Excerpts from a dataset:
^^^^^^^^^^^^^^^^

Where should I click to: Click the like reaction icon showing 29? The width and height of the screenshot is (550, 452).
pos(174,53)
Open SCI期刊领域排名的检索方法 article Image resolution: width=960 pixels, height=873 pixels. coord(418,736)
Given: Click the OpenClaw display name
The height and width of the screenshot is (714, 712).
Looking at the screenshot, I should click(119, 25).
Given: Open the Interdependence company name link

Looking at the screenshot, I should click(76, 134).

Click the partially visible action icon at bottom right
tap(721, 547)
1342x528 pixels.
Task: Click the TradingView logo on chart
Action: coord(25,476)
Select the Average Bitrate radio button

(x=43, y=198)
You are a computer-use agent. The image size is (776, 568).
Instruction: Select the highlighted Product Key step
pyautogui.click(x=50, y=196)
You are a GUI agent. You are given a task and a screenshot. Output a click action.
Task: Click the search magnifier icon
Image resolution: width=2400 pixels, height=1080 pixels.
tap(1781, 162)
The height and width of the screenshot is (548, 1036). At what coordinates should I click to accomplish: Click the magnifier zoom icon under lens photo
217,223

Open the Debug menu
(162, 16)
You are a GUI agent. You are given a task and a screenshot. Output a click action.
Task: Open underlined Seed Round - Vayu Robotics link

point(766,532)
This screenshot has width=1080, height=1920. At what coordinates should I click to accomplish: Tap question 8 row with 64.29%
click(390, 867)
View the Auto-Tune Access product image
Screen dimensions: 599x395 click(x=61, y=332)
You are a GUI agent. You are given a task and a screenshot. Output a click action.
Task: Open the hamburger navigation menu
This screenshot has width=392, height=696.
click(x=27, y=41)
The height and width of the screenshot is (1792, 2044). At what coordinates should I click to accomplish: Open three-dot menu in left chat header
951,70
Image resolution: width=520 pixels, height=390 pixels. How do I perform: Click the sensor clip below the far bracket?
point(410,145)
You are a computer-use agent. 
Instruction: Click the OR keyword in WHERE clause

^^^^^^^^^^^^^^^^

• [WHAT YOU HAVE TO DO] All of the records above are to be set down again exactly.

• [RESPONSE FOR THIS EXERCISE]
Where should I click to: Click the like reaction icon showing 29? The width and height of the screenshot is (550, 452).
pos(174,53)
Open SCI期刊领域排名的检索方法 article Image resolution: width=960 pixels, height=873 pixels. coord(418,736)
Given: Click the OpenClaw display name
The height and width of the screenshot is (714, 712).
Looking at the screenshot, I should click(119, 25).
Given: Open the Interdependence company name link

Looking at the screenshot, I should click(76, 134).

Click the partially visible action icon at bottom right
tap(721, 547)
1342x528 pixels.
Task: Click the TradingView logo on chart
Action: coord(25,476)
Select the Average Bitrate radio button

(x=43, y=198)
You are a computer-use agent. The image size is (776, 568).
Instruction: Select the highlighted Product Key step
pyautogui.click(x=50, y=196)
You are a GUI agent. You are given a task and a screenshot. Output a click action.
Task: Click the search magnifier icon
Image resolution: width=2400 pixels, height=1080 pixels.
tap(1781, 162)
The height and width of the screenshot is (548, 1036). At what coordinates should I click to accomplish: Click the magnifier zoom icon under lens photo
217,223

Open the Debug menu
(162, 16)
You are a GUI agent. You are given a task and a screenshot. Output a click action.
Task: Open underlined Seed Round - Vayu Robotics link

point(766,532)
This screenshot has width=1080, height=1920. At what coordinates should I click to accomplish: Tap question 8 row with 64.29%
click(390, 867)
View the Auto-Tune Access product image
Screen dimensions: 599x395 click(x=61, y=332)
You are a GUI agent. You are given a task and a screenshot. Output a click action.
Task: Open the hamburger navigation menu
This screenshot has width=392, height=696.
click(x=27, y=41)
The height and width of the screenshot is (1792, 2044). At what coordinates should I click to accomplish: Open three-dot menu in left chat header
951,70
Image resolution: width=520 pixels, height=390 pixels. How do I perform: Click the sensor clip below the far bracket?
point(410,145)
You are a computer-use agent. 
Instruction: Click the OR keyword in WHERE clause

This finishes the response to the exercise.